__Assigned task__:
In the listing below, locate the line containing "Instruction: Switch to" and the line containing "Select the House 38 row name". Output both of them and every line between, exactly as written, and nothing more.

__Source material__:
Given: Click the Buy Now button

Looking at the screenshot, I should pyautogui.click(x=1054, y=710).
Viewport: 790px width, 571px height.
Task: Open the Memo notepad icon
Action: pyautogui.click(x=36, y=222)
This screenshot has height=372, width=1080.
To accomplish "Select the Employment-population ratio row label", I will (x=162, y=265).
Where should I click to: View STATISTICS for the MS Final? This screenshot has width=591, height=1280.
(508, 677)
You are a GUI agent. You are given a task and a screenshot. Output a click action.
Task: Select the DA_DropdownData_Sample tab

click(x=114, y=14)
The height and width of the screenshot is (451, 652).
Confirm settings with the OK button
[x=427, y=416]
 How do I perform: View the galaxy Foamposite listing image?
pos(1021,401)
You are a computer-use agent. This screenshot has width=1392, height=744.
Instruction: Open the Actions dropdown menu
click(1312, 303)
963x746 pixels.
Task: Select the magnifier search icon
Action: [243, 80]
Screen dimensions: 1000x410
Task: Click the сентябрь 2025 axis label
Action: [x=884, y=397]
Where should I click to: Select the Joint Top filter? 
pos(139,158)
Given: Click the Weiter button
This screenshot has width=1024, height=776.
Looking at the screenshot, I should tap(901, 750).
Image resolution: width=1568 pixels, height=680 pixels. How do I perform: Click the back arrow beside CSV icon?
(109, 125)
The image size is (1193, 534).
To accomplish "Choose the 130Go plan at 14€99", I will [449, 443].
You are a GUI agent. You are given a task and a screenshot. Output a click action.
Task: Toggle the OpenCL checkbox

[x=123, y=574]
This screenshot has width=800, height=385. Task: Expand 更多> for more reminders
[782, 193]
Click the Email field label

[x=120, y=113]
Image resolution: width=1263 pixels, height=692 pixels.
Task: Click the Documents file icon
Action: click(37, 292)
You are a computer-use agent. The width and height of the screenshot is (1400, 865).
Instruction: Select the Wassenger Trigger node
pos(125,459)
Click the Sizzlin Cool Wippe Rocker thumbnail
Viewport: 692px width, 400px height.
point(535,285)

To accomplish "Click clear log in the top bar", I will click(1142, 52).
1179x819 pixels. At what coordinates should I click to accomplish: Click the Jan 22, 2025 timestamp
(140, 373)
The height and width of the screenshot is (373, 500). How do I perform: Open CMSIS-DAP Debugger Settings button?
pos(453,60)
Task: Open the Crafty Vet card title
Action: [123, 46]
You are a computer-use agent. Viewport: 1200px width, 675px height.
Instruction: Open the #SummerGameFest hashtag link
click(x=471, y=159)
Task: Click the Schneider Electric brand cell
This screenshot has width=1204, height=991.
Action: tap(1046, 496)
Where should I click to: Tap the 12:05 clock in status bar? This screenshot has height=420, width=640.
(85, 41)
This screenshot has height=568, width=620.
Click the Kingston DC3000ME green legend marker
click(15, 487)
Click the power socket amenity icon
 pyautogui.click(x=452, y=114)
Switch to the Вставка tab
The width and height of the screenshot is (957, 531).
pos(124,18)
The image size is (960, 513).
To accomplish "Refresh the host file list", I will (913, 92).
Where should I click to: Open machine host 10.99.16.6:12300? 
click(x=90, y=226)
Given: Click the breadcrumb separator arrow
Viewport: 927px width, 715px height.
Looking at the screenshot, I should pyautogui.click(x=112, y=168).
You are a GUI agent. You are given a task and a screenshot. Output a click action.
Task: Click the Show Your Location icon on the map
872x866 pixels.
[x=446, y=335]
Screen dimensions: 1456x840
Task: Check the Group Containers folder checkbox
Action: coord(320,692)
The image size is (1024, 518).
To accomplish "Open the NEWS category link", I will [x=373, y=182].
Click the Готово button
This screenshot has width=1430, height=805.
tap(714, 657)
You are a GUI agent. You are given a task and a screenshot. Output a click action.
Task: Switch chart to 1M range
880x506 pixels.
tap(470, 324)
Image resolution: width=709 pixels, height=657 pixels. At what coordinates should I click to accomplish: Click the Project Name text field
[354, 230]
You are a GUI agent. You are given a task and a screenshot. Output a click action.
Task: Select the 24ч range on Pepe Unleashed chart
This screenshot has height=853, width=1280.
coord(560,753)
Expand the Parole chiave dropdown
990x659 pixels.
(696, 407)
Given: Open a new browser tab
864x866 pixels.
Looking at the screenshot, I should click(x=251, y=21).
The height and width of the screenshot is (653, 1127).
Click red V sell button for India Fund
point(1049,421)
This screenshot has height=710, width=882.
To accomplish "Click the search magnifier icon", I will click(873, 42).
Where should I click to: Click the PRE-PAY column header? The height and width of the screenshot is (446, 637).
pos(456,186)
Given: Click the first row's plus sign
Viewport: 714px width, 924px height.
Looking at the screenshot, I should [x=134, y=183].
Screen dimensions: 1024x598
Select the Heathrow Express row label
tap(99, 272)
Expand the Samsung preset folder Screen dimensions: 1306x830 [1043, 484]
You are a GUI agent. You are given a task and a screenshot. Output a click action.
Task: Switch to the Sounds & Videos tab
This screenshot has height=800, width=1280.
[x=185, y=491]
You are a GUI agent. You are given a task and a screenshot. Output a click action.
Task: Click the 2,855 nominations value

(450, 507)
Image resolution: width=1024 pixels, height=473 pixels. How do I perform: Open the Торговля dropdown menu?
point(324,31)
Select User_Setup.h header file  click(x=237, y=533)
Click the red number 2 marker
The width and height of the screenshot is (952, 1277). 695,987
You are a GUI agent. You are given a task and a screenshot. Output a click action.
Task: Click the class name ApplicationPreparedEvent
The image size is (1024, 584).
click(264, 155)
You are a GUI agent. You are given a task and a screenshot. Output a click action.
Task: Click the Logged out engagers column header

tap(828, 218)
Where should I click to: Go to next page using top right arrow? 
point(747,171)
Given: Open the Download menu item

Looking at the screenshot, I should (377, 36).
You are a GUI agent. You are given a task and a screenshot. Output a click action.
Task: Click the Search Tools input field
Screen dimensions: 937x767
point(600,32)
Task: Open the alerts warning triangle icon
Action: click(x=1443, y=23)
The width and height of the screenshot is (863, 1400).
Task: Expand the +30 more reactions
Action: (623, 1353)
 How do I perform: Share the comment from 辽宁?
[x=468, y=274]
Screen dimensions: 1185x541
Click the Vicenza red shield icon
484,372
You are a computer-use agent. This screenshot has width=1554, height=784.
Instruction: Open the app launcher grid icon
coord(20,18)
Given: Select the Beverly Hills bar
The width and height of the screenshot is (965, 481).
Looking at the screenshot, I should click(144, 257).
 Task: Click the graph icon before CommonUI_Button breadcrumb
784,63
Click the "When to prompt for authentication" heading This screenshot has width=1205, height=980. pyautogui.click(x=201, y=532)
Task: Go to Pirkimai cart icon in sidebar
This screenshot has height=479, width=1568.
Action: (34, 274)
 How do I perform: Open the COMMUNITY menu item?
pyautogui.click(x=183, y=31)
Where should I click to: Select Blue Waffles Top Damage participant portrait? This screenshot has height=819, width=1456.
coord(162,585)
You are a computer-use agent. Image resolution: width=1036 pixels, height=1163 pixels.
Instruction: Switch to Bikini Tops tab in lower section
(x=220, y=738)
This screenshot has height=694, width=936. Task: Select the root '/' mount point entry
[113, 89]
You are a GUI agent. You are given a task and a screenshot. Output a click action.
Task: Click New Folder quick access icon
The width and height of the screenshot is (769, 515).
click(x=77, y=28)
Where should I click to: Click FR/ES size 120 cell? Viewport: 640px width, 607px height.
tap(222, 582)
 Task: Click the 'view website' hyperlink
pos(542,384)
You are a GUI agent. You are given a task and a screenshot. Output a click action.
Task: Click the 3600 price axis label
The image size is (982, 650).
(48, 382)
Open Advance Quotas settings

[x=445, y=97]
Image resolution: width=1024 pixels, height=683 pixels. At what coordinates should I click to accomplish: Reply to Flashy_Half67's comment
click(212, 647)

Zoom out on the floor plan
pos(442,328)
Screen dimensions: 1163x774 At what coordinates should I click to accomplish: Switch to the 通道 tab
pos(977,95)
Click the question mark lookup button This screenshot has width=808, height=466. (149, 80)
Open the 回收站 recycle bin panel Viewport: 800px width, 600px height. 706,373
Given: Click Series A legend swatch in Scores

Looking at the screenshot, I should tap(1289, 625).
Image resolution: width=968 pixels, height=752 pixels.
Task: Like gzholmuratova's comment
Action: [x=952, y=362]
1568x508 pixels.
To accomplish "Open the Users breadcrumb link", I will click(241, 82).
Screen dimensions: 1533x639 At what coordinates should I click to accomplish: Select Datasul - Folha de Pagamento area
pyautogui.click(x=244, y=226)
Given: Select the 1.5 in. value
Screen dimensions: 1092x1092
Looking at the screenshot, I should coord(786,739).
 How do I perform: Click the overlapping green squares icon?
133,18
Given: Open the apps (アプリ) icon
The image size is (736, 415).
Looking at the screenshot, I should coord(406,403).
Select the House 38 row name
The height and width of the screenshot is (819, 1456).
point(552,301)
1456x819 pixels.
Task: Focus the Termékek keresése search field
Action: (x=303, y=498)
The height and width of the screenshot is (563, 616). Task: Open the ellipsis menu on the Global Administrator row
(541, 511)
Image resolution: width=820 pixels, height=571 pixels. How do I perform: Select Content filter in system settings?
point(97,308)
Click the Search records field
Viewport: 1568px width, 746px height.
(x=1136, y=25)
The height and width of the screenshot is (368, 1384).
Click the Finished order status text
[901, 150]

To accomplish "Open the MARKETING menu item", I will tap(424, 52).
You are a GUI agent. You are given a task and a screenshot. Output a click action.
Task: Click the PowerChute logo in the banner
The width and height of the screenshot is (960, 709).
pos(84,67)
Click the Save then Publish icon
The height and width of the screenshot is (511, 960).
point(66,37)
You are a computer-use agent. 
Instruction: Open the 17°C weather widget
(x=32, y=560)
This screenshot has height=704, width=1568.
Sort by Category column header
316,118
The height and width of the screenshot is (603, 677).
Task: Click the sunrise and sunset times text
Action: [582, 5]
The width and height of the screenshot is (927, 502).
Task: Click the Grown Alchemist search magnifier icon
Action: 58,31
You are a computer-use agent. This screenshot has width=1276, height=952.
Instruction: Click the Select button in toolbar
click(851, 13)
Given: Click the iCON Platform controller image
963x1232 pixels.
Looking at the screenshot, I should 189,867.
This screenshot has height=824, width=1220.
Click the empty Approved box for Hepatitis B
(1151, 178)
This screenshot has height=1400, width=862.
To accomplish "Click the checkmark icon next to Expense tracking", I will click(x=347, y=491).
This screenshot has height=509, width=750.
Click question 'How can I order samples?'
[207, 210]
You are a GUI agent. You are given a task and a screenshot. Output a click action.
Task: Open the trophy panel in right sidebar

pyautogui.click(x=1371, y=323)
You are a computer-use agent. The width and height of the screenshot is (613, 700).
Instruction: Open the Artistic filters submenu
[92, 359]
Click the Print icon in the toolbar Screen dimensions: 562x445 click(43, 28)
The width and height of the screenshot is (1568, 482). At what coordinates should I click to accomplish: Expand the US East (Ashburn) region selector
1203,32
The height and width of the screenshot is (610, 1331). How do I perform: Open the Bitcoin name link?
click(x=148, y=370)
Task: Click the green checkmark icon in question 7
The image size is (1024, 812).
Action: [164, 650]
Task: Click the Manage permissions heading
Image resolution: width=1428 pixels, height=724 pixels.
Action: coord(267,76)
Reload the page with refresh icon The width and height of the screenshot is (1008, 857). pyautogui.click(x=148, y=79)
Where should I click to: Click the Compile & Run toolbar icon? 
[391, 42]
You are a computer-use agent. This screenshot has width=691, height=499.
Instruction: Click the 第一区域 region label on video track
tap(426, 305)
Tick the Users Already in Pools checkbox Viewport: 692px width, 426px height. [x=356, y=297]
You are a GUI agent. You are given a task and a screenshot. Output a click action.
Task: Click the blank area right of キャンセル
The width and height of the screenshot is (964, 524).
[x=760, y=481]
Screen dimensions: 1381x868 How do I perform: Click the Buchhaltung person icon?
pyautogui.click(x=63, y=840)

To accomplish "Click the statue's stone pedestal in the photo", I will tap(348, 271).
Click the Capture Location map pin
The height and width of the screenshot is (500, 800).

__Answer for the task__:
Instruction: Switch to Bikini Tops tab in lower section
(x=220, y=738)
This screenshot has height=694, width=936. Task: Select the root '/' mount point entry
[113, 89]
You are a GUI agent. You are given a task and a screenshot. Output a click action.
Task: Click New Folder quick access icon
The width and height of the screenshot is (769, 515).
click(x=77, y=28)
Where should I click to: Click FR/ES size 120 cell? Viewport: 640px width, 607px height.
tap(222, 582)
 Task: Click the 'view website' hyperlink
pos(542,384)
You are a GUI agent. You are given a task and a screenshot. Output a click action.
Task: Click the 3600 price axis label
The image size is (982, 650).
(48, 382)
Open Advance Quotas settings

[x=445, y=97]
Image resolution: width=1024 pixels, height=683 pixels. At what coordinates should I click to accomplish: Reply to Flashy_Half67's comment
click(212, 647)

Zoom out on the floor plan
pos(442,328)
Screen dimensions: 1163x774 At what coordinates should I click to accomplish: Switch to the 通道 tab
pos(977,95)
Click the question mark lookup button This screenshot has width=808, height=466. (149, 80)
Open the 回收站 recycle bin panel Viewport: 800px width, 600px height. 706,373
Given: Click Series A legend swatch in Scores

Looking at the screenshot, I should tap(1289, 625).
Image resolution: width=968 pixels, height=752 pixels.
Task: Like gzholmuratova's comment
Action: [x=952, y=362]
1568x508 pixels.
To accomplish "Open the Users breadcrumb link", I will click(241, 82).
Screen dimensions: 1533x639 At what coordinates should I click to accomplish: Select Datasul - Folha de Pagamento area
pyautogui.click(x=244, y=226)
Given: Select the 1.5 in. value
Screen dimensions: 1092x1092
Looking at the screenshot, I should coord(786,739).
 How do I perform: Click the overlapping green squares icon?
133,18
Given: Open the apps (アプリ) icon
The image size is (736, 415).
Looking at the screenshot, I should coord(406,403).
Select the House 38 row name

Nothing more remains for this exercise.